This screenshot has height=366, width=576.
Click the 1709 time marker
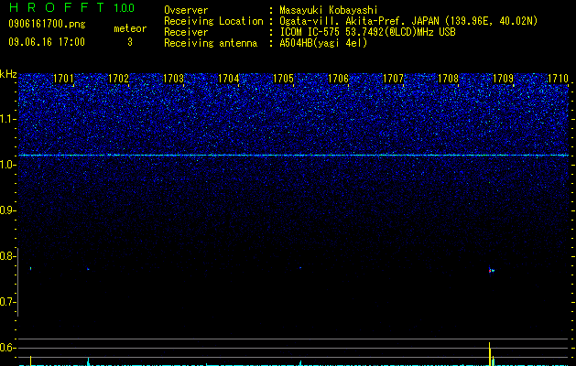tap(503, 79)
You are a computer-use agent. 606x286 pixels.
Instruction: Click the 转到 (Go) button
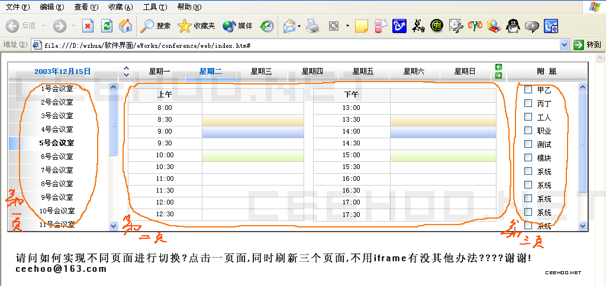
----------
- _THE TASK_: After removing the pictures, transcribe the listing above exactly.

- _YOUR SOLUTION_:
This screenshot has height=366, width=576.
Click the 1709 time marker
tap(503, 79)
You are a computer-use agent. 606x286 pixels.
Instruction: Click the 转到 (Go) button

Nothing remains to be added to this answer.